Anche Italo Calvino (nella foto) era giunto a queste conclusioni, bene argomentate sulle pagine di Perché leggere i classici, pubblicate postume nel 1991, in cui fra le altre cose affermava che le letture di gioventù risultano spesso poco proficue, poiché modelli e valori che possono essere percepiti non trovano ancora del tutto formati i meccanismi interiori dell’individuo, i suoi comportamenti inconsci che, invece, nella maturità consentono una lettura in profondità, fra le righe, attraverso allegorie e metafore.

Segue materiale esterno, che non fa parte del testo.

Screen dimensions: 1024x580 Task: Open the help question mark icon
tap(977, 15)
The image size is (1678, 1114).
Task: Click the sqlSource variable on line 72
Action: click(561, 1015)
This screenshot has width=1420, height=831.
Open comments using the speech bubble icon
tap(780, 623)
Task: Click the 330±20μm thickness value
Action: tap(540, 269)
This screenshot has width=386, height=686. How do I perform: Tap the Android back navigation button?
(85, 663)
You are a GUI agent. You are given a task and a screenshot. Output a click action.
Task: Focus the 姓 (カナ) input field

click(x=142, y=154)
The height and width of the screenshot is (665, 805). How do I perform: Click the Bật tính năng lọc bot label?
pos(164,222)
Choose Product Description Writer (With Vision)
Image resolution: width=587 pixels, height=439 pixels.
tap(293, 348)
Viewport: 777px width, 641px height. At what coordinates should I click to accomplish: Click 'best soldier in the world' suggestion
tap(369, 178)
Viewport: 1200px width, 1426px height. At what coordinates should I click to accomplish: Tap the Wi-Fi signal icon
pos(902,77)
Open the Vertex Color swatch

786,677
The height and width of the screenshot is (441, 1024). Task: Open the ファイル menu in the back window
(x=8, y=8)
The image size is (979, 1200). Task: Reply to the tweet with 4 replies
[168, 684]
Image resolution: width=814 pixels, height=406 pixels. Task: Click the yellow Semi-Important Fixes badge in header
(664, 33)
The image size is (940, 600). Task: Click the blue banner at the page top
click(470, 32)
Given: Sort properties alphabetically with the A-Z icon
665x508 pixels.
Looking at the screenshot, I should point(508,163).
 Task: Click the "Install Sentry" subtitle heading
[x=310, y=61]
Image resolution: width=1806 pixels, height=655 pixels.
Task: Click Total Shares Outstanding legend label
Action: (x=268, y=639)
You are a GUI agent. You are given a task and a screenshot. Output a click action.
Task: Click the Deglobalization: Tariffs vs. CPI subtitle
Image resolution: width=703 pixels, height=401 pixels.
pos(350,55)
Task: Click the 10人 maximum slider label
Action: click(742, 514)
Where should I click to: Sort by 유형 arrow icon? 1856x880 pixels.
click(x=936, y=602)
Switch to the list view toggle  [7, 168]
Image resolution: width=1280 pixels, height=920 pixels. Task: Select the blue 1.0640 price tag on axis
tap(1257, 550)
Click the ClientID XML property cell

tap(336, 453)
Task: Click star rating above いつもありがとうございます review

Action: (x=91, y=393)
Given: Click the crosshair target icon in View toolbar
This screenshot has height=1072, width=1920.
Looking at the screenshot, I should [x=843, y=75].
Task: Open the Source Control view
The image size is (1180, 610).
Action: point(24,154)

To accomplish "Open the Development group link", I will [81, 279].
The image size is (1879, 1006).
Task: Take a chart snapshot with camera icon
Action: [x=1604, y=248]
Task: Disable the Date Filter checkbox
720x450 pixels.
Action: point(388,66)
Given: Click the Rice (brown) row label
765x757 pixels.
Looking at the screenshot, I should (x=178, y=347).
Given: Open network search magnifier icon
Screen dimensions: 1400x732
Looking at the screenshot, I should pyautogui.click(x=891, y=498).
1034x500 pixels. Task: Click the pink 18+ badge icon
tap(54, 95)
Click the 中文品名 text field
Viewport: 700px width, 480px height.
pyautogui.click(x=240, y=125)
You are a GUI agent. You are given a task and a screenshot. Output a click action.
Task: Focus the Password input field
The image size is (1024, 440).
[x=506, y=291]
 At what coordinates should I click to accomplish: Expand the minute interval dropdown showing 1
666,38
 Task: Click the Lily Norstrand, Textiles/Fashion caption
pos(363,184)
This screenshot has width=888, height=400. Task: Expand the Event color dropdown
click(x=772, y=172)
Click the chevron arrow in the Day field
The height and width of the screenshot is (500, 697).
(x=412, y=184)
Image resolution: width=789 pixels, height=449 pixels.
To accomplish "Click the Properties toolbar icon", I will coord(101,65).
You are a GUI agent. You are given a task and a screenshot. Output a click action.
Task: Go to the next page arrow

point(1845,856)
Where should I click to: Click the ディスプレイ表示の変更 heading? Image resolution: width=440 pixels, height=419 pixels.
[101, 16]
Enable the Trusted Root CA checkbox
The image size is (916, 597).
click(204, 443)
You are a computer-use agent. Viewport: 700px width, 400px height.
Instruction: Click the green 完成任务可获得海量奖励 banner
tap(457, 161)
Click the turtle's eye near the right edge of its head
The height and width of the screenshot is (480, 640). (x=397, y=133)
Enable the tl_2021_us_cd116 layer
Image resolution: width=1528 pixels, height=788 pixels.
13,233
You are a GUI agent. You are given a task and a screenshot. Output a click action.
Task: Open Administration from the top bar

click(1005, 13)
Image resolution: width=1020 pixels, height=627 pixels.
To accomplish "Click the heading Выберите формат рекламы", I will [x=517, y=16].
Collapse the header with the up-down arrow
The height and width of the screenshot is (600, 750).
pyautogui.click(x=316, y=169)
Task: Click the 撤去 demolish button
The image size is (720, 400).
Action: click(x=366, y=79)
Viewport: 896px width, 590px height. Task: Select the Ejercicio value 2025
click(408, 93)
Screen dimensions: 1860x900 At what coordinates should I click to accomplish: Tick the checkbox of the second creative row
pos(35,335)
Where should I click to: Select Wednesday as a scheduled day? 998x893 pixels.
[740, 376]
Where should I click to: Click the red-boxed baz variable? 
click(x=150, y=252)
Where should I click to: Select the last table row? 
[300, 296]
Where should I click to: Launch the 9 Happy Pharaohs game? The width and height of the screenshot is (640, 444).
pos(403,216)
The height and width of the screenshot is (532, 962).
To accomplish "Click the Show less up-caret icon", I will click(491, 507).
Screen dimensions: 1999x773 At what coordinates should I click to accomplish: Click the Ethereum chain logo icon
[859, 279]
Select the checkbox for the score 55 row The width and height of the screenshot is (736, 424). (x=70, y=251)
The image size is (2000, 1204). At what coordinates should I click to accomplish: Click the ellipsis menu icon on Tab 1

E’ in ragione di tutto ciò che i libri vanno a formare in noi una visione del mondo. E non a caso – sarà sempre Calvino a dirlo – si chiama classico un libro che lungo il tempo “ci dà conferme” e che si configura come “equivalente dell’universo”. Ecco allora perché il piacere della lettura diviene anche piacere (spiegazione) della vita.